Redirection/authentication that ASPSP’s should support

The EBA clarified in the final report on the above-mentioned Guidelines that, in a redirection or decoupled approach, where the PSU is redirected to the ASPSP to authenticate, the interaction between the PSU and the ASPSP should be minimised to what is necessary in order for the PSU to authenticate. The authentication procedure with the ASPSP as part of an AIS/PIS journey should not include unnecessary steps or require the PSU to provide unnecessary information compared to the way in which the PSU can authenticate when directly accessing their payment accounts or initiating a payment with the ASPSP. The EBA deems such unnecessary steps or information required as obstacles. If the interfaces provided by ASPSPs do not support all the authentication procedures made available by the ASPSP to its PSUs, this would be a breach of Article 30(2) RTS and an obstacle under Article 32(3) RTS.

App to app

ASPSPs that enable their PSUs to authenticate using the ASPSP’s mobile banking app or a dedicated/decoupled app, as one of the two-SCA factors categorised as possession, in line with paragraph 26 of the EBA Opinion on the elements of strong customer authentication under PSD2 (EBA-Op-2019-06), when directly accessing their payment accounts or initiating a payment with the ASPSP, and that require PSUs to authenticate with the ASPSP to use the AISPs/PISPs services, should also enable their PSUs to use the ASPSP’s authentication app as one of the two-factor SCA elements in an AIS or PIS journey.

Multiple authentications

AISP should not require more SCAs, or add unnecessary friction in the customer journey, compared to the authentication procedure offered to PSUs when directly accessing their payment accounts with the ASPSP.

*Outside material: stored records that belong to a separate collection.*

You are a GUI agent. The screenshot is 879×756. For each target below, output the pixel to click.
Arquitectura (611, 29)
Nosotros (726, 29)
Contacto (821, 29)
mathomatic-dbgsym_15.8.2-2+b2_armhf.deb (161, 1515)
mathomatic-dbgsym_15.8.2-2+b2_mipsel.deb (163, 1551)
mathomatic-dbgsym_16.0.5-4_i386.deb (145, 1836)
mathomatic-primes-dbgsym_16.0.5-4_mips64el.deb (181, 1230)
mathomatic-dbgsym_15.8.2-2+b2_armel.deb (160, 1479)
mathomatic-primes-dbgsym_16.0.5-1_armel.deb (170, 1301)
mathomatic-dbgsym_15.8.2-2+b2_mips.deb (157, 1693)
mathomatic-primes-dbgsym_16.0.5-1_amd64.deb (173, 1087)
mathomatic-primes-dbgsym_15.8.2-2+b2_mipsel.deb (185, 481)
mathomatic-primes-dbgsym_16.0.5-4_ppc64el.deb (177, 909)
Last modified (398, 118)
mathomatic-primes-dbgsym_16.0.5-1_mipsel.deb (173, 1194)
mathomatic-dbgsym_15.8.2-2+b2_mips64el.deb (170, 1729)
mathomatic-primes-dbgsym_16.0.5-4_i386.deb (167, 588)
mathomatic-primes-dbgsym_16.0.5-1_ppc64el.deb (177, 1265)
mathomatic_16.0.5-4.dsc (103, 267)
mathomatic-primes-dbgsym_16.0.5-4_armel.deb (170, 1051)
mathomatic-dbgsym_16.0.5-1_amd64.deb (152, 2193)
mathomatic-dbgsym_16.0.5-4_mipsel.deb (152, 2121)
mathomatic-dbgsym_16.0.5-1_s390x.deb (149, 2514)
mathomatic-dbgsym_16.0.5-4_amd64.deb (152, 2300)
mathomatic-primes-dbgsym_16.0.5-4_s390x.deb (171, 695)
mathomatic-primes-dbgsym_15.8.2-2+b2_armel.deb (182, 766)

In a PIS-only journey, the EBA came to the conclusion that ASPSPs should support a single SCA for a single payment initiation via a PISP, if the PISP transmits to the ASPSP all the information necessary to initiate the payment, including the account number/IBAN of the account to be debited. Requiring two SCAs in such a case, namely one SCA for accessing the account data, and a separate SCA for initiating the payment, is not necessary and is, therefore, an obstacle, unless the ASPSP has duly justified security arguments why two SCAs would be needed in such case.

90-day re-authentication

PSUs are still required to re-authenticate at least every 90 days in order to confirm that the AISP can continue accessing their payment accounts data without SCA. “The EBA sets the 90 days re-authentication requirement as a rule” to reach an appropriate balance between the competing objectives of PSD2 of ensuring consumer-friendliness and ease of use, on the one hand, and increasing security, on the other hand. The 90-days requirement itself is therefore not an obstacle. As regards the question of who can perform the renewal of SCA, the EBA is of the view that the obligation and responsibility under PSD2 to perform SCA lies with the ASPSP.

Account selection

The EBA clarifies that interface implementations that require PSUs to manually input their IBAN into the ASPSP’s domain in order to be able to use AISPs/PISP’s services are an obstacle, as it is considered as an additional step.

Berlin Group release update

Berlin Group has recently published a new version of its API file (version 1.3.6). The standard APIs used between the TPPs and the ASPSPs and managed by Finologee have been updated – from version 1.3.3 to version 1.3.6. There are several categories of updates:

1. Changes supported by Finologee as part of the Service Agreement – with no impact for the ASPSP
2. Changes supported by Finologee as part of the Service Agreement – with potential impact for the ASPSP (when mandatory): The Client has to provide a decision to Finologee on the implementation of the optional changes.  
3. Optional changes – subject to Change Request (implementation at the discretion of the Client)

Please note that for the items, identified as “Changes supported by Finologee as part of the Service Agreement – with no impact for the client (and free of charge)”, developments have been performed and a go into production is planned after July 15^th.